Come al solito. Siamo in Italia, e poiché si spera sempre in un rinvio delle scadenze sgradite - anche per l’entrata in vigore delle norme europee sulle
nuove etichette per i prodotti alimentari (note da oltre 3 anni) - non ci siamo fatti mancare le inevitabili proteste degli operatori. Stavolta le lamentele più forti vengono in particolare dai
ristoratori, a cui tocca di indicare l’eventuale presenza di
allergeni in ogni piatto. Un adempimento un po’ pesante, in verità, ma che rappresenta un atto di assoluta civiltà e buonsenso nei confronti degli oltre 2,5 milioni di italiani che soffrono di allergie o intolleranze. E non ci riferiamo solo al disturbo di cui oggi si parla di più, la celiachia.
Non che non siano giustificate le recriminazioni, anzi. Quel che stona, ci si consenta, è il ritardo con cui arrivano, nonché il bersaglio sbagliato. Il problema, a nostro avviso, non è tanto, o non solo, l’aggravio di tempo e di costi per indicare la presenza o meno della dozzina di ingredienti che potrebbero nuocere alla salute del cliente (e arrecare danni alla gestione). Il punto vero è che si rischia di scaricare su chi somministra i pasti mancanze (o truffe) dei produttori disonesti.
Fra taroccamenti di prodotti, sofisticazioni o imbrogli sulle date di scadenza, il calendario dei sequestri operati in Italia è fra i più ricchi al mondo. È inevitabile che qualche prodotto non in regola giunga anche nelle cucine all’insaputa dei gestori. E come se non bastasse la norma sulle etichette non obbliga più a indicare la sede fisica dove è stato prodotto l’alimento. Facendo di fatto saltare il principio base di quella tracciabilità che dovrebbe essere la regina di ogni sicurezza alimentare.
Quel che manca, e che i ristoratori dovrebbero pretendere con forza, è una legge con sanzioni pesantissime (a partire dalla chiusura delle aziende) per chi compie reati in campo alimentare. Citiamo un caso semplice. È ridicolo che si sia imposto ai ristoratori di essere garanti della qualità dell’olio extravergine di oliva (che magari possono comprare dal frantoio di fiducia) attraverso bottiglie con il
tappo antirabbocco. Ma se l’olio in quelle bottiglie è contraffatto, la pena per il produttore è minima, mentre al ristoratore resterebbe il danno di immagine e magari la responsabilità di avere fatto stare male un cliente.

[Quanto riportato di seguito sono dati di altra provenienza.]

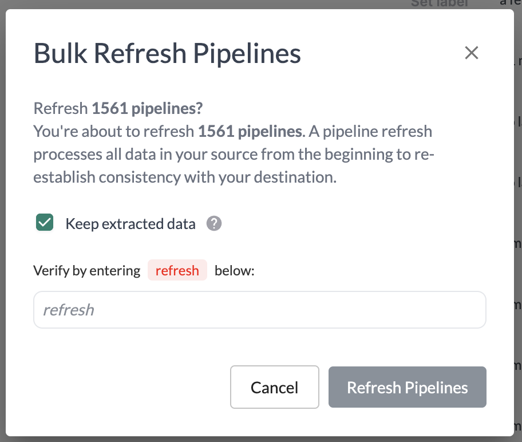Screen dimensions: 522x442
Task: Focus the refresh verification input field
Action: pos(260,310)
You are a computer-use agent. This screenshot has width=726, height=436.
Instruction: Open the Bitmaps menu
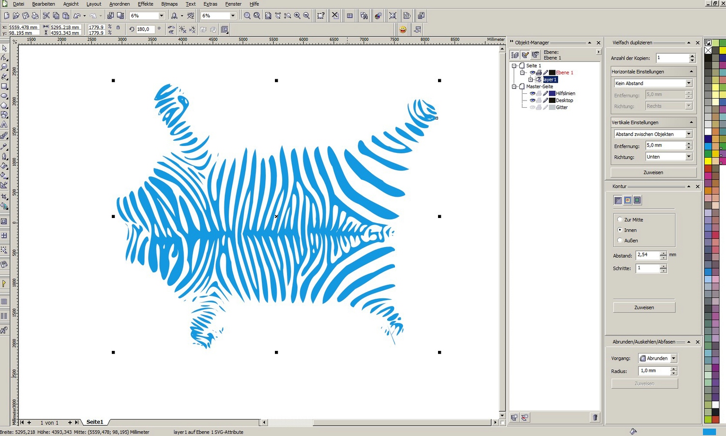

Quel che manca è una logica, se non forse quella di volere sempre scaricare sugli
operatori dell’Horeca finti controlli o responsabilità finali. Quasi che non fosse loro interesse primario tutelare la salute dei clienti. Un po’ come quando si dà sempre la responsabilità a barman o baristi se i giovani si ubriacano nei fine settimana... Per il momento, anche in attesa delle solite circolari interpretative del Ministero (possibile che le leggi non siano mai chiare?) teniamoci menu sempre più lunghi e con elenchi che indicano la presenza di soia, lattosio, cereali contenenti glutine, uova, noci, arachidi, pesce, crostacei, molluschi, sedano, lupino, sesamo, senape e solfiti.